Task to carry out:
Render these lines as a numbered list, leaving out any blank lines.
◆ ◆ ◆ ◆ ◆ ◆ ◆
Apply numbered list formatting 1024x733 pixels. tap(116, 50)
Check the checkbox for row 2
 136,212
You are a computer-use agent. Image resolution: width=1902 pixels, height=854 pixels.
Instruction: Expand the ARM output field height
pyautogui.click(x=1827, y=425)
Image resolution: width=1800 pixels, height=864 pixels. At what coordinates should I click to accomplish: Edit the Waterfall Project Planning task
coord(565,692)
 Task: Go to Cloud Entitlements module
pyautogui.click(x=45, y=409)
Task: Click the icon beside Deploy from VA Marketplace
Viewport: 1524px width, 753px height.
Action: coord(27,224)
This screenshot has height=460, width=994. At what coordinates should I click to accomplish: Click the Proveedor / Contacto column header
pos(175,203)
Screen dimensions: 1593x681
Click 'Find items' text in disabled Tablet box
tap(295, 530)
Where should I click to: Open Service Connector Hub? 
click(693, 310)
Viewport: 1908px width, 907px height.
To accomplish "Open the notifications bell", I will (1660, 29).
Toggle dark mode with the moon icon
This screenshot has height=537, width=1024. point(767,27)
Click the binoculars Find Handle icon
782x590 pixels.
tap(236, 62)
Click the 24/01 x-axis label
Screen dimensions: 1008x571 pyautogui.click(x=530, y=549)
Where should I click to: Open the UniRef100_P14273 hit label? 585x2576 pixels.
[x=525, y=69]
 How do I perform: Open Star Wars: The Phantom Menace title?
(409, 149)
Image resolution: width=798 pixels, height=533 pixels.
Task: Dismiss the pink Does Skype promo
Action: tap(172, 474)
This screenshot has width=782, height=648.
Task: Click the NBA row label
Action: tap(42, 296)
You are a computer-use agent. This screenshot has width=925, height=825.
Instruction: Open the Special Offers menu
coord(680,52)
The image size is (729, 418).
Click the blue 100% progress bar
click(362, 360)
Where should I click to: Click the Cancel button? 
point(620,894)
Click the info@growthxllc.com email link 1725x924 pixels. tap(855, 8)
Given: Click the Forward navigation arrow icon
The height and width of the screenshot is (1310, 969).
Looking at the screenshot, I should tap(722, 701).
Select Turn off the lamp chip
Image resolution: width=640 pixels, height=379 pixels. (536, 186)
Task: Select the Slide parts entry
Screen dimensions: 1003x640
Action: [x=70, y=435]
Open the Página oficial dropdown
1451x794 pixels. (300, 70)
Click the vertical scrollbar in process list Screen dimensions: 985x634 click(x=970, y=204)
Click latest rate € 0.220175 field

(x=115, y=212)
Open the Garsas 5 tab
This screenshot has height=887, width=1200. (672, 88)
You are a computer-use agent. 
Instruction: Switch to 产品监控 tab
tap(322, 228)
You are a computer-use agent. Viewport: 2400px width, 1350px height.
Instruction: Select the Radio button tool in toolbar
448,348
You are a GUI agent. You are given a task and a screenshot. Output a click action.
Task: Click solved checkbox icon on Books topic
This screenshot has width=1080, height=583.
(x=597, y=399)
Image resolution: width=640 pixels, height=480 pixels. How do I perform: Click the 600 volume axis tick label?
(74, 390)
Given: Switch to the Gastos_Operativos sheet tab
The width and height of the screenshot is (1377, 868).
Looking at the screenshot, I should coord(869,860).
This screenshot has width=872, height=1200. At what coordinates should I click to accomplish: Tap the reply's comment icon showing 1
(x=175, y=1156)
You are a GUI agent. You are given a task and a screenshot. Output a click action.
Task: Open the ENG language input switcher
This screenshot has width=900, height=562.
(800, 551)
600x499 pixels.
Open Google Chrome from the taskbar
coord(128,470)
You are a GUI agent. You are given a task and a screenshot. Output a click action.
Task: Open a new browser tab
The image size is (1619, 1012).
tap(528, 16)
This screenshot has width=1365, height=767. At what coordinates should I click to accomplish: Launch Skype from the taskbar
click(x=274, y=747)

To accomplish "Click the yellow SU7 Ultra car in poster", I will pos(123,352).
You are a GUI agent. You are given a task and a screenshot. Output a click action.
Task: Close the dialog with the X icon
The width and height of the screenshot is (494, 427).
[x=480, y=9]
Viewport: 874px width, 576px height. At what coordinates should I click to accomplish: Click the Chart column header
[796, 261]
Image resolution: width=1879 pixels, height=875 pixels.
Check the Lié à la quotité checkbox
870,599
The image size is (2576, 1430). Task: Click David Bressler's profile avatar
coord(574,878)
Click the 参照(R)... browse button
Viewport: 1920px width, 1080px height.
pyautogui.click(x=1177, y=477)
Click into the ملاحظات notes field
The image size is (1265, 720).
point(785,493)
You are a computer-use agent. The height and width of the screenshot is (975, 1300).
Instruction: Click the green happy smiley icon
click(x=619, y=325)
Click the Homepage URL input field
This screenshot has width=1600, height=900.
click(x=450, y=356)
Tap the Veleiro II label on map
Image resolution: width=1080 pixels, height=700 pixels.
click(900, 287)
◆ ◆ ◆ ◆ ◆ ◆ ◆
Reply:
1. Apply numbered list formatting 1024x733 pixels. tap(116, 50)
2. Check the checkbox for row 2
3.  136,212
4. You are a computer-use agent. Image resolution: width=1902 pixels, height=854 pixels.
5. Instruction: Expand the ARM output field height
6. pyautogui.click(x=1827, y=425)
7. Image resolution: width=1800 pixels, height=864 pixels. At what coordinates should I click to accomplish: Edit the Waterfall Project Planning task
8. coord(565,692)
9.  Task: Go to Cloud Entitlements module
10. pyautogui.click(x=45, y=409)
11. Task: Click the icon beside Deploy from VA Marketplace
12. Viewport: 1524px width, 753px height.
13. Action: coord(27,224)
14. This screenshot has height=460, width=994. At what coordinates should I click to accomplish: Click the Proveedor / Contacto column header
15. pos(175,203)
16. Screen dimensions: 1593x681
17. Click 'Find items' text in disabled Tablet box
18. tap(295, 530)
19. Where should I click to: Open Service Connector Hub? 
20. click(693, 310)
21. Viewport: 1908px width, 907px height.
22. To accomplish "Open the notifications bell", I will (1660, 29).
23. Toggle dark mode with the moon icon
24. This screenshot has height=537, width=1024. point(767,27)
25. Click the binoculars Find Handle icon
26. 782x590 pixels.
27. tap(236, 62)
28. Click the 24/01 x-axis label
29. Screen dimensions: 1008x571 pyautogui.click(x=530, y=549)
30. Where should I click to: Open the UniRef100_P14273 hit label? 585x2576 pixels.
31. [x=525, y=69]
32.  How do I perform: Open Star Wars: The Phantom Menace title?
33. (409, 149)
34. Image resolution: width=798 pixels, height=533 pixels.
35. Task: Dismiss the pink Does Skype promo
36. Action: tap(172, 474)
37. This screenshot has width=782, height=648.
38. Task: Click the NBA row label
39. Action: tap(42, 296)
40. You are a computer-use agent. This screenshot has width=925, height=825.
41. Instruction: Open the Special Offers menu
42. coord(680,52)
43. The image size is (729, 418).
44. Click the blue 100% progress bar
45. click(362, 360)
46. Where should I click to: Click the Cancel button? 
47. point(620,894)
48. Click the info@growthxllc.com email link 1725x924 pixels. tap(855, 8)
49. Given: Click the Forward navigation arrow icon
50. The height and width of the screenshot is (1310, 969).
51. Looking at the screenshot, I should tap(722, 701).
52. Select Turn off the lamp chip
53. Image resolution: width=640 pixels, height=379 pixels. (536, 186)
54. Task: Select the Slide parts entry
55. Screen dimensions: 1003x640
56. Action: [x=70, y=435]
57. Open the Página oficial dropdown
58. 1451x794 pixels. (300, 70)
59. Click the vertical scrollbar in process list Screen dimensions: 985x634 click(x=970, y=204)
60. Click latest rate € 0.220175 field
61. (x=115, y=212)
62. Open the Garsas 5 tab
63. This screenshot has height=887, width=1200. (672, 88)
64. You are a computer-use agent. 
65. Instruction: Switch to 产品监控 tab
66. tap(322, 228)
67. You are a computer-use agent. Viewport: 2400px width, 1350px height.
68. Instruction: Select the Radio button tool in toolbar
69. 448,348
70. You are a GUI agent. You are given a task and a screenshot. Output a click action.
71. Task: Click solved checkbox icon on Books topic
72. This screenshot has width=1080, height=583.
73. (x=597, y=399)
74. Image resolution: width=640 pixels, height=480 pixels. How do I perform: Click the 600 volume axis tick label?
75. (74, 390)
76. Given: Switch to the Gastos_Operativos sheet tab
77. The width and height of the screenshot is (1377, 868).
78. Looking at the screenshot, I should coord(869,860).
79. This screenshot has width=872, height=1200. At what coordinates should I click to accomplish: Tap the reply's comment icon showing 1
80. (x=175, y=1156)
81. You are a GUI agent. You are given a task and a screenshot. Output a click action.
82. Task: Open the ENG language input switcher
83. This screenshot has width=900, height=562.
84. (800, 551)
85. 600x499 pixels.
86. Open Google Chrome from the taskbar
87. coord(128,470)
88. You are a GUI agent. You are given a task and a screenshot. Output a click action.
89. Task: Open a new browser tab
90. The image size is (1619, 1012).
91. tap(528, 16)
92. This screenshot has width=1365, height=767. At what coordinates should I click to accomplish: Launch Skype from the taskbar
93. click(x=274, y=747)
94. To accomplish "Click the yellow SU7 Ultra car in poster", I will pos(123,352).
95. You are a GUI agent. You are given a task and a screenshot. Output a click action.
96. Task: Close the dialog with the X icon
97. The width and height of the screenshot is (494, 427).
98. [x=480, y=9]
99. Viewport: 874px width, 576px height. At what coordinates should I click to accomplish: Click the Chart column header
100. [796, 261]
101. Image resolution: width=1879 pixels, height=875 pixels.
102. Check the Lié à la quotité checkbox
103. 870,599
104. The image size is (2576, 1430). Task: Click David Bressler's profile avatar
105. coord(574,878)
106. Click the 参照(R)... browse button
107. Viewport: 1920px width, 1080px height.
108. pyautogui.click(x=1177, y=477)
109. Click into the ملاحظات notes field
110. The image size is (1265, 720).
111. point(785,493)
112. You are a computer-use agent. The height and width of the screenshot is (975, 1300).
113. Instruction: Click the green happy smiley icon
114. click(x=619, y=325)
115. Click the Homepage URL input field
116. This screenshot has width=1600, height=900.
117. click(x=450, y=356)
118. Tap the Veleiro II label on map
119. Image resolution: width=1080 pixels, height=700 pixels.
120. click(900, 287)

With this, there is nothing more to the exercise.